The senators write that the plan would “provide financial assistance to help Americans keep the coverage they picked for a transitional period,” but they don’t furnish the most basic information about this assistance. Would people receive the same amount of help they do now, both for premiums and for deductibles and cost-sharing? How long would this transitional assistance be available? What, if any, financial assistance would be available when it expires — and if it were available, who would be eligible and for how much? The senators don’t say.
The senators also write that their plan would give states “the freedom and flexibility to create better, more competitive health insurance markets offering more options and different choices,” whether or not they have a federal marketplace. They don’t explain what this means either, but most likely it means permitting states to significantly weaken or drop health reform’s consumer protections and market reforms, as well as eliminate the individual mandate that people have coverage or pay a penalty.

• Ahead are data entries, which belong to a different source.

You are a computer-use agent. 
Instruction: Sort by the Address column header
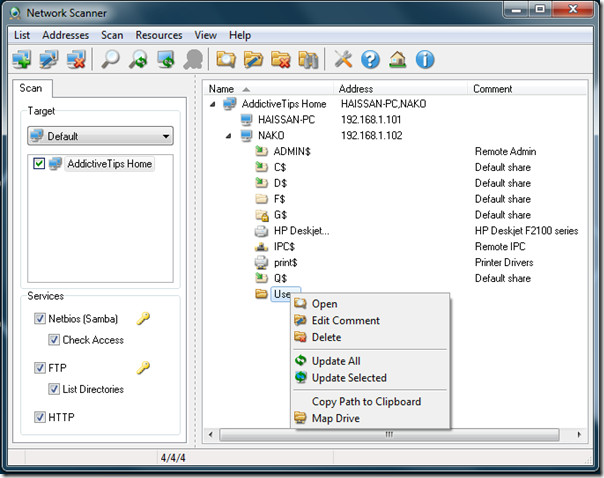pos(401,89)
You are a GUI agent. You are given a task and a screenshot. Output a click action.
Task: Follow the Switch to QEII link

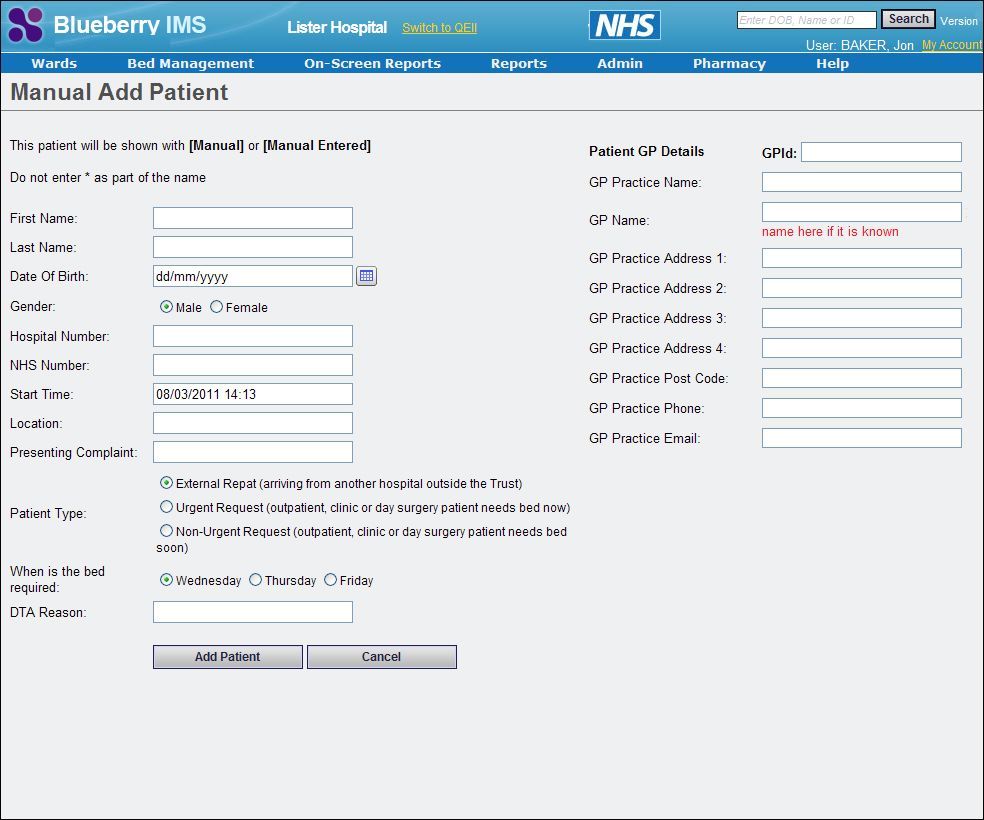[x=438, y=28]
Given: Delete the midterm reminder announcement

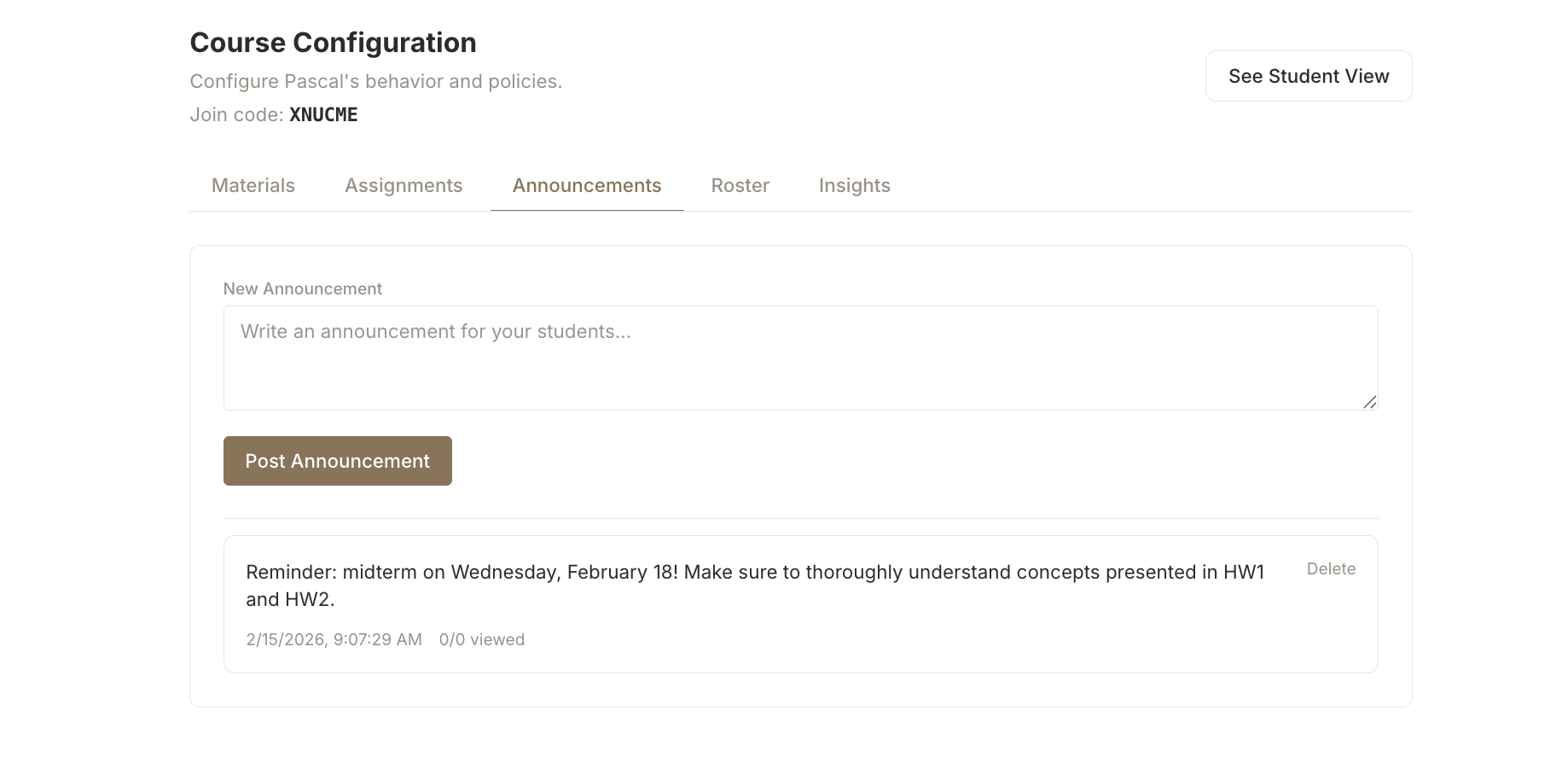Looking at the screenshot, I should [1331, 568].
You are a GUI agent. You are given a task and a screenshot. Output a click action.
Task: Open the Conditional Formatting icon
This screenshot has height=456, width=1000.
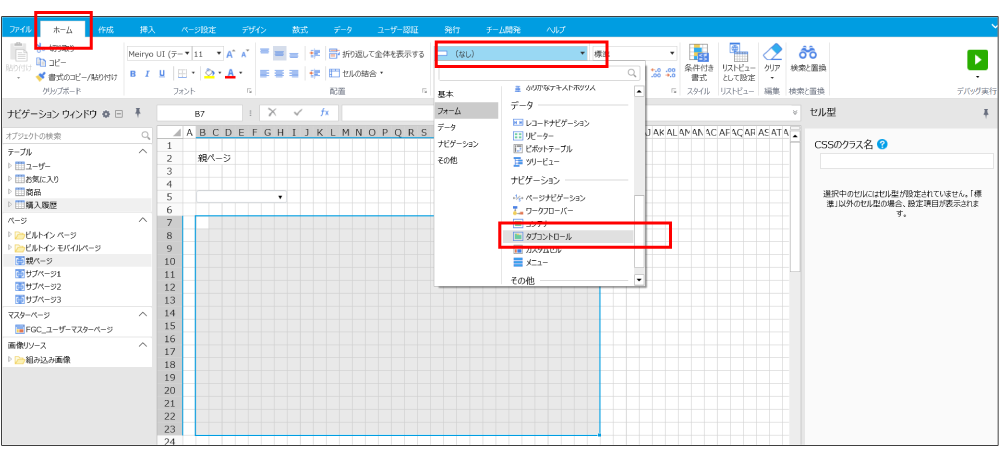[x=698, y=54]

Health reform established these protections for a good reason. Before health reform, insurers in the individual market could charge people with pre-existing health conditions exorbitant premiums or deny them coverage outright. They also could charge older people much higher premiums than younger people, pricing many out of coverage. And many individual-market plans had large gaps in coverage, such as no prescription drug coverage, or charged deductibles and other cost-sharing that people could not afford.
Health reform ended or limited those practices — requiring insurers to take all comers, barring them from charging sicker people more, limiting how much they can charge older people, requiring certain benefits to be covered, and establishing an annual limit on out-of-pocket costs. But to ensure that older and sicker people don’t disproportionately enroll, which would cause premiums to skyrocket, health reform also includes an individual mandate. That creates a balanced mix of people enrolled in health coverage — young and old, healthy and sick — which helps keep premiums more stable and affordable.
Permitting states to roll back these protections and eliminate the individual mandate would almost certainly make health coverage much less affordable for marketplace enrollees, particularly for people aged 50-64 and those with pre-existing health conditions. Even if some subsidies were available after the transition period, they would likely prove highly inadequate over time as plan premiums rose. That, in turn, would drive many people out of marketplace coverage and back to the ranks of the uninsured and underinsured.